By now the lieutenants were coming on the quarter-deck to report that all was in good order. Peto took a few paces to the rear to let Lambe work things his way. At length, with the last report made, Lambe was able to turn to him and report that the ship was ready to change to the night routine.

‘Very good, Mr Lambe. Secure guns and pipe down hammocks.’

‘Ay-ay, sir!’

Peto cast his eye about one more time. ‘And I would see Mr Pelham back in his place as soon as may be.’

‘Ay-ay, sir.’

‘And you will join me at dinner?’

‘With great pleasure, sir.’

Peto nodded, his look softening to something approaching a smile, and turned for his cabin.

An hour later, in fresh linen and his second-best coat, Peto stood looking out of the stern windows, the brilliant red twilight a picture he thought the finest of artists would never be able to capture faithfully, for it was more than mere colour. It would not be long before the moon was up – a good moon, he expected – and they ought to be able to keep a fair rate of sailing throughout the silent hours (the wake was whitening – no doubt of it).

He ducked into the starboard quarter gallery to observe the set of the sails for a last time before dinner. Hands were already taking in the topgallants; he could want no more of his lieutenant and the master. But then, with but a handful of three-deckers in commission, why should it be other? There was many an able officer who would no more go to sea, for all his capability.

Things had certainly changed, he mused. Except the ships themselves. Rupert was built a little stronger, perhaps, but in essence – in detail indeed – she was just as Victory. And at Trafalgar Victory had been forty years old. In his time in the East, and lately beached in Norfolk, he had given these matters much thought. He had seen steam manoeuvring to advantage at Rangoon – and, indeed, he had come to Gibraltar by steam packet (though sail had, in truth, conveyed him for much of that journey) – and although he could not imagine how a paddle wheel might move a ship of the Line, he thought it not improbable that some keen-witted engineer would find a way. And if somehow the army’s Shrapnel shell might be adapted, or even one that might explode and rupture a ship’s side, would that not spell the end of the wooden walls? The Navy Board would have to clad its ships in iron, like the knights of old. And had not the knights then become immobile?

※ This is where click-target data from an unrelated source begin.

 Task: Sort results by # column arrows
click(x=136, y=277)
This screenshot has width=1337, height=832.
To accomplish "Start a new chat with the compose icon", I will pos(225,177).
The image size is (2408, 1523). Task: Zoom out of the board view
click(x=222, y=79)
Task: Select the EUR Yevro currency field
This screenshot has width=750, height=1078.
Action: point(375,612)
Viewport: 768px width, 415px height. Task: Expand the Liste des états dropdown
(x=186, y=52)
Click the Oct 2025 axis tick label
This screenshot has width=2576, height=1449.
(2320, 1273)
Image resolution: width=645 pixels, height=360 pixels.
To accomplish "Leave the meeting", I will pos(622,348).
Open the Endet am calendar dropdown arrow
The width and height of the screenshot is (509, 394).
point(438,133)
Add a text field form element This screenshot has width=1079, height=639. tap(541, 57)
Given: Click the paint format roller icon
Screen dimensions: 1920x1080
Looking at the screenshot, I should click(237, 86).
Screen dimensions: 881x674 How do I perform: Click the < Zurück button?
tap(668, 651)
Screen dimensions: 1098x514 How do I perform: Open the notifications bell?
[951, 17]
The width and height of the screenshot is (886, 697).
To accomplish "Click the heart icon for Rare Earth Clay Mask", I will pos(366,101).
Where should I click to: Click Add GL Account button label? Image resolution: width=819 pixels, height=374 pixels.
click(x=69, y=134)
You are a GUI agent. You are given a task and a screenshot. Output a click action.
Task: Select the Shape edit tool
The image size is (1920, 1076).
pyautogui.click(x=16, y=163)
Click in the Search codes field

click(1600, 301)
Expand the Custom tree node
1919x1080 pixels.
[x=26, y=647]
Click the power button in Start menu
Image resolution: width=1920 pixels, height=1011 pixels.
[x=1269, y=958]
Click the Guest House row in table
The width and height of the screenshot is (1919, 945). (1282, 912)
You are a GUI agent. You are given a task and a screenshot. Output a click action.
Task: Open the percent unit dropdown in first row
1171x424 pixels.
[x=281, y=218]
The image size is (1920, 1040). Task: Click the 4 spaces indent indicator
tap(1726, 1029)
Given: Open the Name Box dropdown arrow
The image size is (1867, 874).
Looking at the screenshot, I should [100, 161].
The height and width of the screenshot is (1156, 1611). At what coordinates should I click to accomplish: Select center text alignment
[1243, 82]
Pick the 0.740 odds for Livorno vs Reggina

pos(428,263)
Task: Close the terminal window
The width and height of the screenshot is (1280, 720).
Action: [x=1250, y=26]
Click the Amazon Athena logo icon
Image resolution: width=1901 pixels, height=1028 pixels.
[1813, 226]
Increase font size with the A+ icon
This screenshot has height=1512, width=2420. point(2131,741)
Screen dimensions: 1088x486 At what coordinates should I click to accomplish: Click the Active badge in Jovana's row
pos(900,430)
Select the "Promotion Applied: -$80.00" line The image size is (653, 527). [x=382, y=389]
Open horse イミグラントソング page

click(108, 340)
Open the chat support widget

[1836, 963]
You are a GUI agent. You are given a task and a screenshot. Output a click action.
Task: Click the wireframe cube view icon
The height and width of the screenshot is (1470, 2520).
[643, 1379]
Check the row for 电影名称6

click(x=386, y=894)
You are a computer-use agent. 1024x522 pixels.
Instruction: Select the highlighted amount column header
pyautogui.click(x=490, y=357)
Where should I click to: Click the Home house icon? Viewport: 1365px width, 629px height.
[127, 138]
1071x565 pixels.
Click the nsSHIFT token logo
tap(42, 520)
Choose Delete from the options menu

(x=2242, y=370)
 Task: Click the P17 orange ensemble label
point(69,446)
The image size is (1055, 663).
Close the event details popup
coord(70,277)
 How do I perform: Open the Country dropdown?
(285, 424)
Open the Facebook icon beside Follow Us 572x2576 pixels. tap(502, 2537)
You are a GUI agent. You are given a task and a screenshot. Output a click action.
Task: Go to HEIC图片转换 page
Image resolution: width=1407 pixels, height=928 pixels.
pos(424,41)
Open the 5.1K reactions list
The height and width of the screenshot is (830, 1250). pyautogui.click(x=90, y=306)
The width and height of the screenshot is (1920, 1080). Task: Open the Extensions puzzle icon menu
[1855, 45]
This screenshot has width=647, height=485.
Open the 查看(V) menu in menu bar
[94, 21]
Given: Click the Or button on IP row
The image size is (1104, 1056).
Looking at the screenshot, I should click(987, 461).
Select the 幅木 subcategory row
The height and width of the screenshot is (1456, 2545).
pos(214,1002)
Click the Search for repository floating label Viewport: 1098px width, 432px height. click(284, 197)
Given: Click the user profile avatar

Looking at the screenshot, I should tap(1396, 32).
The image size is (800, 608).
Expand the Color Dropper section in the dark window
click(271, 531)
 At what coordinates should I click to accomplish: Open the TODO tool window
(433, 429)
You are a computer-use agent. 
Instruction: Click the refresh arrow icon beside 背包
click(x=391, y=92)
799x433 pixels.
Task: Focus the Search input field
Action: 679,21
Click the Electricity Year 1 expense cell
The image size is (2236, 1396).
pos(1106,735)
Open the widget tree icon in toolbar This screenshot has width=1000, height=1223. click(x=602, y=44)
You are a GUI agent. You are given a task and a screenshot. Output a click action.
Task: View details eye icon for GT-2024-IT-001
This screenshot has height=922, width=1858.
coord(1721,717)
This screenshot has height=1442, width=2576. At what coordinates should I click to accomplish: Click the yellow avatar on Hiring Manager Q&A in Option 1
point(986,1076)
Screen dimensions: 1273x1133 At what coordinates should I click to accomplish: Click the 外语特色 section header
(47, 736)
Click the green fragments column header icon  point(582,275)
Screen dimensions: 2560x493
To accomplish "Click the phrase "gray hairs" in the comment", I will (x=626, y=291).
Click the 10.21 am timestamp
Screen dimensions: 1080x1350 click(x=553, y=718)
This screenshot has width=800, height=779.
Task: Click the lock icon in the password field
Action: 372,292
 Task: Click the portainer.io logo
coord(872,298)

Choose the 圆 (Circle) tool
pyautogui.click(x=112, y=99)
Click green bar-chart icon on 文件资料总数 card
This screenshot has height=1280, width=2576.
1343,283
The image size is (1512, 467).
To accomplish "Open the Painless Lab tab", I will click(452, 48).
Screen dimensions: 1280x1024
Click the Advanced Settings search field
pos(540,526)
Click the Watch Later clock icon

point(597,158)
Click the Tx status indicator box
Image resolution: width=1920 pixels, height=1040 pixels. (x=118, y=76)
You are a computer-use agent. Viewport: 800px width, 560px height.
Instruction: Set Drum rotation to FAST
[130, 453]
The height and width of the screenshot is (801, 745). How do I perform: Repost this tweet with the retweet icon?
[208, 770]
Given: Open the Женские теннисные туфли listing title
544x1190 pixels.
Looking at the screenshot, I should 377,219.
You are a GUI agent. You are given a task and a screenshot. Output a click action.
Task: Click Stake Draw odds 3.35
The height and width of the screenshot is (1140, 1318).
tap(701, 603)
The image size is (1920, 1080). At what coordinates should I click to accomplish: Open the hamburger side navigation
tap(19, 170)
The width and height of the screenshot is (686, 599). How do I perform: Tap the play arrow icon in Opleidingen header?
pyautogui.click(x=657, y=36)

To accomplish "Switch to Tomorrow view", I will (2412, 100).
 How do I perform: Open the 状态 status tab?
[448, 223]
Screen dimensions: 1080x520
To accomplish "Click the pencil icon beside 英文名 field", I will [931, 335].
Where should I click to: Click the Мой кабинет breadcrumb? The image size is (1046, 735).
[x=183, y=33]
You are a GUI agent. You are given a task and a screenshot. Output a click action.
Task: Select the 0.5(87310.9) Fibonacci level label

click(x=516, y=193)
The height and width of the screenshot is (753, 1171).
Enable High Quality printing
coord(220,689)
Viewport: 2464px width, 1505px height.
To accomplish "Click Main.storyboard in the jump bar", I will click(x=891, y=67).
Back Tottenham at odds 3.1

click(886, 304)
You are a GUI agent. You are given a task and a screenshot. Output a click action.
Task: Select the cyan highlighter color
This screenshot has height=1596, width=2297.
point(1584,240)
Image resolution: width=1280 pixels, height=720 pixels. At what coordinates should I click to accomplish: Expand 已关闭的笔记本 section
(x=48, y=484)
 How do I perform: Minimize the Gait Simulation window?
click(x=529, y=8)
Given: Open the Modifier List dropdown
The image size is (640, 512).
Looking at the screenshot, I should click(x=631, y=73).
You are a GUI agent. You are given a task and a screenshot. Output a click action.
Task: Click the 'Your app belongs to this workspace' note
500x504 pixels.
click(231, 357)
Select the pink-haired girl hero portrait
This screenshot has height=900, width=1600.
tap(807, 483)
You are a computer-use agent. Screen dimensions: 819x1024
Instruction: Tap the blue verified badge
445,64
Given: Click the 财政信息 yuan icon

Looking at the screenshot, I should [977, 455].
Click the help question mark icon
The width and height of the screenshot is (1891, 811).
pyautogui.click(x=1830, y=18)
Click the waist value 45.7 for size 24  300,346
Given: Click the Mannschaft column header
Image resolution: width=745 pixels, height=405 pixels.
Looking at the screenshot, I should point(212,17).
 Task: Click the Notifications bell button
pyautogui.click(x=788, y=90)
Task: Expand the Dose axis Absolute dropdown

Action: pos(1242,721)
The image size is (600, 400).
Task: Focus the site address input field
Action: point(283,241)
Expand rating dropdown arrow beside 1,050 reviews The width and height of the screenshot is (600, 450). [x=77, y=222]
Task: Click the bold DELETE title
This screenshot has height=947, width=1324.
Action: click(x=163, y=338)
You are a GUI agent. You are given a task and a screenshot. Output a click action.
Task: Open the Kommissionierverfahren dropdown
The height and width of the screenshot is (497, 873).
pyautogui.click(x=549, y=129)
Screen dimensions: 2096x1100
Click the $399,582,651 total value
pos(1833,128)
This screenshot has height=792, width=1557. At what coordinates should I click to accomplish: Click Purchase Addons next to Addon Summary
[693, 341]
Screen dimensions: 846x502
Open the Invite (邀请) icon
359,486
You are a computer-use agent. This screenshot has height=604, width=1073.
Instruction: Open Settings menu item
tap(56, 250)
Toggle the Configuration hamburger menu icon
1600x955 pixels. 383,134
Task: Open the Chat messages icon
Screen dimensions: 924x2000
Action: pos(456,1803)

He sighed. Would it come in his time? It was strange: in one breath he longed for the innovation, for the capability was there and others might seize it (the Americans for sure would be thinking of it: they held the old ways in little regard. And the French, of course. None but a fool doubted they were the better shipbuilders; it had been as well they were not the better sailors!). And was not any advantage to be taken to defeat the King’s enemies? Yet in another breath he wished for not one jot of change, for it was the old world that had served so well, and he had mastered it.

If ever he got his flag and it ended up being soot-specked at the mizzen . . . Well, it would at least be a flag. He had always reckoned that had he been born twenty years earlier he would have made Vice; but now he would be content to retire a rear admiral, and doubtless he would fly his flag ashore rather than at the mizzen mast of a line-of-battle ship.

A confident knock at the cabin door brought him back to the present.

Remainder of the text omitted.